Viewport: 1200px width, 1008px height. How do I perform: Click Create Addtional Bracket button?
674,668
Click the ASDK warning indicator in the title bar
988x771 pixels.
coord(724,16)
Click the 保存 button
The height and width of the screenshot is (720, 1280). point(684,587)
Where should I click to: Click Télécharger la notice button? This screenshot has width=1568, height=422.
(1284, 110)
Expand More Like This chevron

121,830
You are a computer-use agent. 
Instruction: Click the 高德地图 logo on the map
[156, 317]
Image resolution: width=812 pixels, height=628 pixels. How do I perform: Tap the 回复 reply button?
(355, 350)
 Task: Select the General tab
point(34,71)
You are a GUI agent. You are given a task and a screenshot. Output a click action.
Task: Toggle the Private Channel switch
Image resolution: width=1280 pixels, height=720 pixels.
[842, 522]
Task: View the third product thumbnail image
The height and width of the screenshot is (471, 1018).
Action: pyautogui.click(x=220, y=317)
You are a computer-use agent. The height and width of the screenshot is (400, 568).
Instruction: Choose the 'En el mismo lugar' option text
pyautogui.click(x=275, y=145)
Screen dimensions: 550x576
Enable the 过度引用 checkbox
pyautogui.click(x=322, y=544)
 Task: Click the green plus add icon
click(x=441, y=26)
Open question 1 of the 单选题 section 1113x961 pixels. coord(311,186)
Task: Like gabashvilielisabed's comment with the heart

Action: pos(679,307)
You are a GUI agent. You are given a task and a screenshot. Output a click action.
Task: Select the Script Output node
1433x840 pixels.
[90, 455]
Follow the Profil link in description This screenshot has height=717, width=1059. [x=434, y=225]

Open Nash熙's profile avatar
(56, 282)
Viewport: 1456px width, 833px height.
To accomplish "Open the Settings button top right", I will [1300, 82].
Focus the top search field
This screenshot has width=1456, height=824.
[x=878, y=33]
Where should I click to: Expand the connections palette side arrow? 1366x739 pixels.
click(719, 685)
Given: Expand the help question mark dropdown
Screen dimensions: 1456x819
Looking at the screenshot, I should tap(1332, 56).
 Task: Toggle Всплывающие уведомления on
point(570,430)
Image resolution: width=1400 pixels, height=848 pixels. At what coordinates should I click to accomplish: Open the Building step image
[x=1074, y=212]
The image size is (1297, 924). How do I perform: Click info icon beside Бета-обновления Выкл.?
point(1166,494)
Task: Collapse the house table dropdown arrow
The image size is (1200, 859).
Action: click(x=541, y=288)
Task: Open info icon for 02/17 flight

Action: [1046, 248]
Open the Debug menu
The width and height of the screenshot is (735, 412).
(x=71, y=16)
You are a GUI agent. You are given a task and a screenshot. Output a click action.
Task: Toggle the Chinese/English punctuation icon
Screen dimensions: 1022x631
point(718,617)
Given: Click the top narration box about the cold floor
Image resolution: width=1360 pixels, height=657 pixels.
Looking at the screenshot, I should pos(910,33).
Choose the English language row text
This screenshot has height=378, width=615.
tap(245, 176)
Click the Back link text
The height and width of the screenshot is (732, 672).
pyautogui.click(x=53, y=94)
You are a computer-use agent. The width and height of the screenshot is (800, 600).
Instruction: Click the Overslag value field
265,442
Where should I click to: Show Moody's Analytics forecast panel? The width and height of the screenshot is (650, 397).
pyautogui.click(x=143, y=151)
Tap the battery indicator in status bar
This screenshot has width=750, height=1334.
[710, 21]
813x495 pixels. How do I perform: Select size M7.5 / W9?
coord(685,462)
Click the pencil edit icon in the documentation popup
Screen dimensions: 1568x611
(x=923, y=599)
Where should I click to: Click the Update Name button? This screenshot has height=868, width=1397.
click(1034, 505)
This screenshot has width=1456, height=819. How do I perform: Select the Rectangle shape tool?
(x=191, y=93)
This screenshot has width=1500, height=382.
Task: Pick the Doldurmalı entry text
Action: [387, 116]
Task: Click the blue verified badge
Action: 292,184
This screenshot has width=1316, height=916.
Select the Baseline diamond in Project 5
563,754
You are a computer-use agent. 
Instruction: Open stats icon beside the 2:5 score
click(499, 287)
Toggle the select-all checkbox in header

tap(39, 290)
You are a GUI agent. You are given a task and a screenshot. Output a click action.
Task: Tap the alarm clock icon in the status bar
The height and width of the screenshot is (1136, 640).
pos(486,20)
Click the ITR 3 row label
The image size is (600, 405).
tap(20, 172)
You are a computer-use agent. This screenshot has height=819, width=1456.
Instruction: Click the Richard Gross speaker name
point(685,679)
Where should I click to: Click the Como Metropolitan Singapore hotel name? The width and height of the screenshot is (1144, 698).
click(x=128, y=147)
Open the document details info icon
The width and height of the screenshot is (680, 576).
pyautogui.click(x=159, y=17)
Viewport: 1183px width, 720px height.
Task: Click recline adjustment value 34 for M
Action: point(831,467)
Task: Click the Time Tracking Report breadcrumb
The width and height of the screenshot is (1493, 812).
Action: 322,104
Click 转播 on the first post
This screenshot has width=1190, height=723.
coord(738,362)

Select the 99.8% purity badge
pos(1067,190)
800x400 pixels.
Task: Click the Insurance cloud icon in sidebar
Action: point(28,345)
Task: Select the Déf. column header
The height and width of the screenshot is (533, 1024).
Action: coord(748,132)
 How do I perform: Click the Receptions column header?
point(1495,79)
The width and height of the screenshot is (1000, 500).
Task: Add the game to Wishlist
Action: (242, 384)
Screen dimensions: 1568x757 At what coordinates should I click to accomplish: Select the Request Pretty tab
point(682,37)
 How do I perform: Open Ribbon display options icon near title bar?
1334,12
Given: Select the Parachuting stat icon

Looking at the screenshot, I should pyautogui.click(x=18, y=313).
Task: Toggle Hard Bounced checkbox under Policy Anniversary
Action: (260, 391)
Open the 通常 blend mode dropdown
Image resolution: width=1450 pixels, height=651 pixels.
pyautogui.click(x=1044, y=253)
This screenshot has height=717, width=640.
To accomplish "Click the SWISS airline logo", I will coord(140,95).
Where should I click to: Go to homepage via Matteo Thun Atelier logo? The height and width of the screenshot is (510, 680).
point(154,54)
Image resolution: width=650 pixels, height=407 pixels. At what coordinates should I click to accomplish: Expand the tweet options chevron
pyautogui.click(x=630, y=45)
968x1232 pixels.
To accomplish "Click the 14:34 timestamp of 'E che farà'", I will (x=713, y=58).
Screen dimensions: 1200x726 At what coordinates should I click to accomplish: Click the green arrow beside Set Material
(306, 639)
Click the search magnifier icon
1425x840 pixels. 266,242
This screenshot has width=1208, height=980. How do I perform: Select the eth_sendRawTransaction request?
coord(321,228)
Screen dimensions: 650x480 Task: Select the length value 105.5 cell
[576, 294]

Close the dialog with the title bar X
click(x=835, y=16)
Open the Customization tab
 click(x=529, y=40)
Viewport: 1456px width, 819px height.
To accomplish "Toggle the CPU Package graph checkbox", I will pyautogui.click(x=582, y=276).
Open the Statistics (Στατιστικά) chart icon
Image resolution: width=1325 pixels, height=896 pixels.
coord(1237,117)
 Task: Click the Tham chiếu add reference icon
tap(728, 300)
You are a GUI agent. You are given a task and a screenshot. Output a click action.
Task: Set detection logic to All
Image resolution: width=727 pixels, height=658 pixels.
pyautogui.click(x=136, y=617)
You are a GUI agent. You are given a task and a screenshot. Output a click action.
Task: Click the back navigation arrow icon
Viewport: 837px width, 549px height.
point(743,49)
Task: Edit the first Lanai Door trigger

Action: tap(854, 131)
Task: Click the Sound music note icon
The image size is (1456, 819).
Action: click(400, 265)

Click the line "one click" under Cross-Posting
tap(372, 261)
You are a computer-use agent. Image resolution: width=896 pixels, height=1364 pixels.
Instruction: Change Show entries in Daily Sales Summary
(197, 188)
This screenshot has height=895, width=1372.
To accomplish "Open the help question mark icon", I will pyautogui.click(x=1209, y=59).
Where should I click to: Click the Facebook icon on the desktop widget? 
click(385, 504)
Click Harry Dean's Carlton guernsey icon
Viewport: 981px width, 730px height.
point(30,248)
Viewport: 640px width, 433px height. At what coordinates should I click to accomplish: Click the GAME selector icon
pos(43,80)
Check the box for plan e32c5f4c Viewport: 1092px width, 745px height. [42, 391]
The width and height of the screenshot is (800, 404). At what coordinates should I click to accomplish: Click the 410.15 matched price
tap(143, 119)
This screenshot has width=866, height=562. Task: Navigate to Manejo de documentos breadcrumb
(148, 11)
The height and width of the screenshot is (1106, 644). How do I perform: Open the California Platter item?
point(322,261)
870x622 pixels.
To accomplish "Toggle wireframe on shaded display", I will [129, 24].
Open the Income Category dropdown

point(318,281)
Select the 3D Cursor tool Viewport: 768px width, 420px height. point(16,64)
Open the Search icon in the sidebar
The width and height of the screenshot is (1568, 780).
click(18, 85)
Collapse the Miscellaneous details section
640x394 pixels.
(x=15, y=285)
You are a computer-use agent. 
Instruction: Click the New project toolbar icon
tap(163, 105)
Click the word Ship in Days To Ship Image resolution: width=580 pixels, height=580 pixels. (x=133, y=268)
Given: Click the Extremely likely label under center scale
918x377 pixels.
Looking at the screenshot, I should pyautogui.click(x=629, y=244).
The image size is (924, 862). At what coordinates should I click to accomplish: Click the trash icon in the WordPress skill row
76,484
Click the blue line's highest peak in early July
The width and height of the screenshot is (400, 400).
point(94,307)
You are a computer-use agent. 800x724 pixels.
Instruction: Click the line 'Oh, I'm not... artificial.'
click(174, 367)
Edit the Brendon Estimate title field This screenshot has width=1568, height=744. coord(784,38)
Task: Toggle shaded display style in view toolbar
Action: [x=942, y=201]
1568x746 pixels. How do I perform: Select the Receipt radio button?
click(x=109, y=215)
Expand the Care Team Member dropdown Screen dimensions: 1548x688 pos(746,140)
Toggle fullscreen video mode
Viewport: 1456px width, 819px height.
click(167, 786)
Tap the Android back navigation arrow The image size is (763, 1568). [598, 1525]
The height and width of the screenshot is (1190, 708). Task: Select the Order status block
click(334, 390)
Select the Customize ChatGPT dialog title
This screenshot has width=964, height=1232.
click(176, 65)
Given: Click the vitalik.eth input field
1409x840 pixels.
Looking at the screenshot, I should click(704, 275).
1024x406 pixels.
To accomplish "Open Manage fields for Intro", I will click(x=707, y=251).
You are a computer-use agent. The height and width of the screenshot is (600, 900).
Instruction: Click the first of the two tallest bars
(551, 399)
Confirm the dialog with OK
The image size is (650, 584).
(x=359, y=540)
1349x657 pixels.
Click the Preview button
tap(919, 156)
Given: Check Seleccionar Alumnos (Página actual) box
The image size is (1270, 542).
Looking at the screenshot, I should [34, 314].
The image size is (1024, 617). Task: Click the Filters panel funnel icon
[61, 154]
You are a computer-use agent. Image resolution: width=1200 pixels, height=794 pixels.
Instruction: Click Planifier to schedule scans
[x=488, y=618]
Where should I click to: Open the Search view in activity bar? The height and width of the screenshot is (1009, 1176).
---+---
> [SHORT PROBLEM] Repeat the material word for word, starting at its first line and ending at the line that contains "point(34,71)".

> [THE OUTPUT]
Viewport: 1200px width, 1008px height. How do I perform: Click Create Addtional Bracket button?
674,668
Click the ASDK warning indicator in the title bar
988x771 pixels.
coord(724,16)
Click the 保存 button
The height and width of the screenshot is (720, 1280). point(684,587)
Where should I click to: Click Télécharger la notice button? This screenshot has width=1568, height=422.
(1284, 110)
Expand More Like This chevron

121,830
You are a computer-use agent. 
Instruction: Click the 高德地图 logo on the map
[156, 317]
Image resolution: width=812 pixels, height=628 pixels. How do I perform: Tap the 回复 reply button?
(355, 350)
 Task: Select the General tab
point(34,71)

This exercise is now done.